The failure rate is high with the following conditions: Ortolani positive hip, initiation of treatment after seven weeks, multigravida, foot deformity, and male sex.Â
If the hips are not reduced by three weeks, semi-rigid, non-flexible abduction devices like Ilfed orthosis to keep the hip in abducted position can be tried in a study by Sankar et al. 82 % success rate with Ilfed orthosis after Pavlik harness failure.
6 to 18 Months
For infants who are diagnosed with DDH at this age or patients who failed with abduction devices, closed reduction with hip spica cast is preferred. Under general anesthesia (GA), the hip is placed in 90-100 degrees flexion and 40-50 degrees abduction. The failure rate is about 13.6 %.
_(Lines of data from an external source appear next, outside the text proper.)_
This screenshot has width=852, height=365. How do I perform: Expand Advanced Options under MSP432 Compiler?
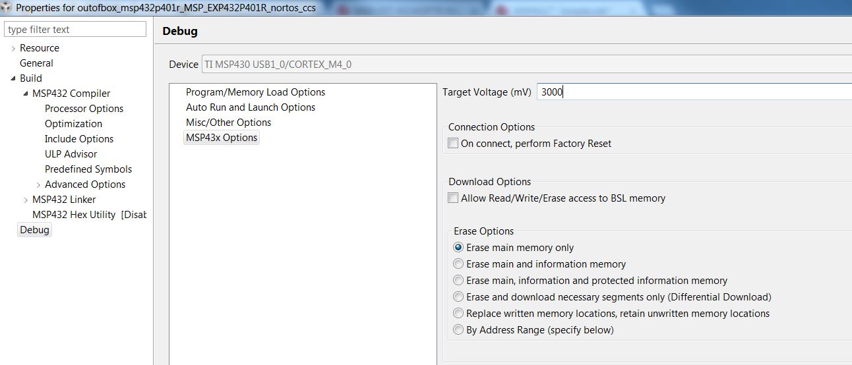click(38, 184)
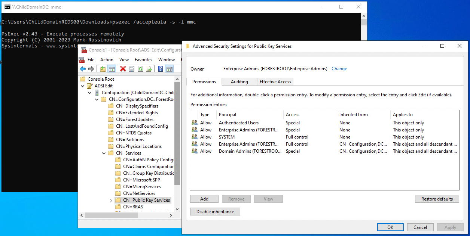Click the Restore defaults button
Image resolution: width=470 pixels, height=236 pixels.
(437, 199)
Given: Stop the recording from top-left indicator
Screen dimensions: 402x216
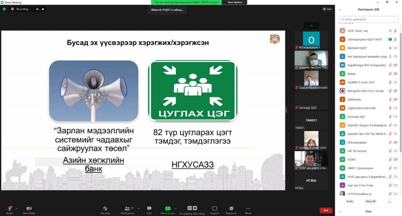Looking at the screenshot, I should [x=43, y=9].
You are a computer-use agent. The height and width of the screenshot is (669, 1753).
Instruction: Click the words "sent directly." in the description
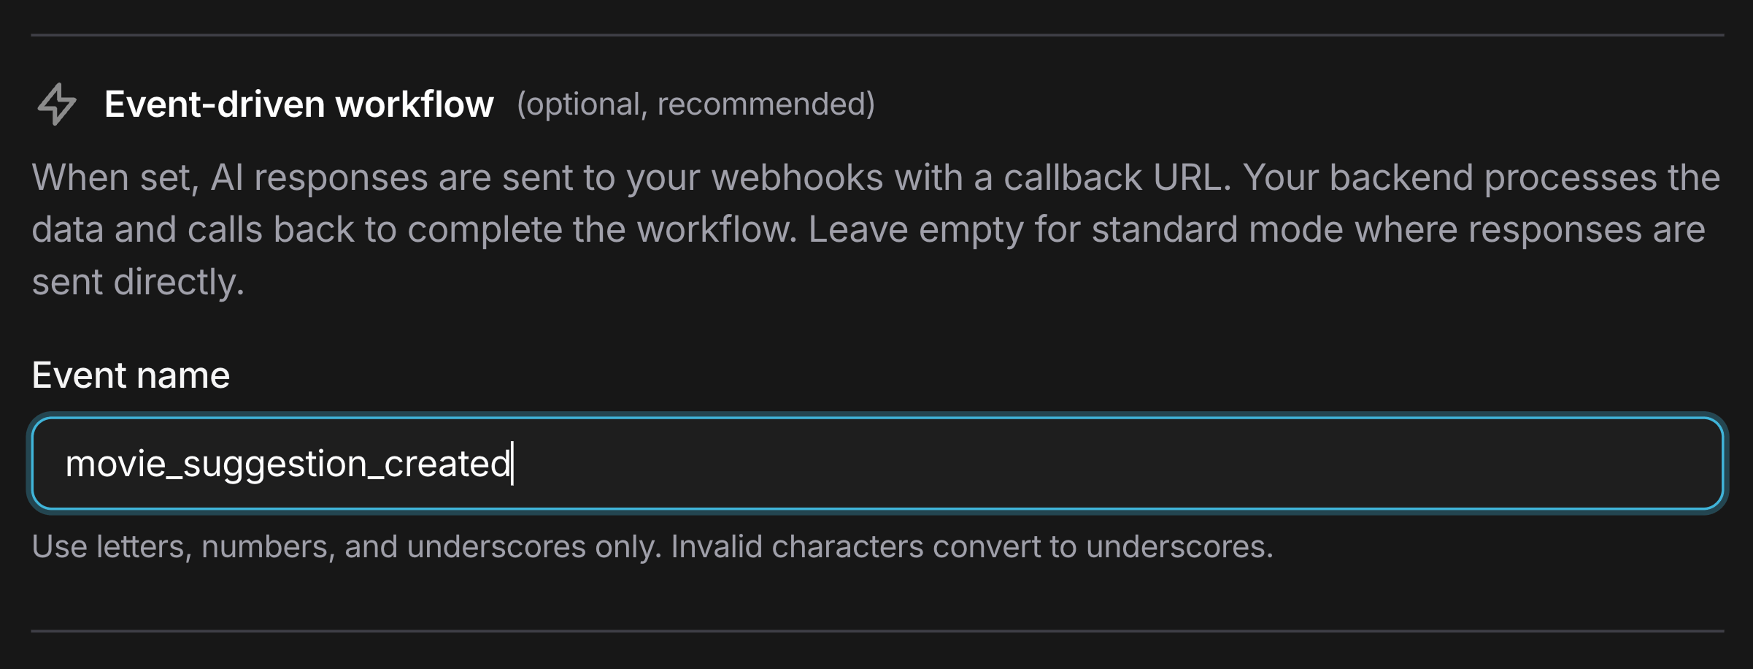coord(138,282)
The main complication is avascular necrosis of the head. CT or MRI is needed to confirm the position of the hip position. In a study by Gornitzky AL et al., MRI with contrast can identify perfusion abnormalities following closed reduction, thus preventing AVN.
18 Months to 8 Years
Open reduction is preferred for children diagnosed with DDH over 18 months and infants who failed closed reduction. Open reduction can be used to correct anatomical abnormalities like inverted labrum, neolimbus, pulvinar, hypertrophied ligamentum trees. Capsulorrhaphy and release of tight iliopsoas tendon can also be done. The two preferred approaches are anterior (Smith-Peterson) and medial. Medial is less invasive, but anterior is classical and will help correct most of the anatomical abnormalities. A femoral shortening osteotomy can be added to children if needed. The main complication is AVN. After open reduction, a spica cast applied and reduction is confirmed with CT or MRI.
Acetabular Dysplasia
Children with shallow or vertical acetabulum lead to osteoarthritis due to edge loading. Patients presenting with acetabular dysplasia up to age 5, without dislocation can be treated with part-time or full-time abduction orthosis.
After age 5, pelvic osteotomies (Salter, Pemberton, and Dega) use a single cut to increase anterior or anterolateral coverage. If the patient has an open triradiate cartilage center, triple cut (triple innominate osteotomy) can be performed.
Salvage pelvic osteotomies: Shelf procedure is indicated for patients >8 years old with a subluxated femoral head. By placing an extra-articular buttress of bone to the lateral weight-bearing aspect of the acetabulum. Chiari procedure is indicated for patients with inadequate femoral head coverage with a concentric reduction that cannot be obtained. It medializes the acetabulum via iliac osteotomy.
Adolescent/Adult Hip Preservation Surgery
Patients who are presenting with hip pain and with shallow acetabulum (radiographic femoral head undercoverage), and closed triradiate cartilage but without signs of hip degeneration can be treated with a periacetabular osteotomy (PAO). Bernese PAO is a technique in which multiple cuts are made to modify and reorient acetabular cartilage while maintaining an intact posterior column.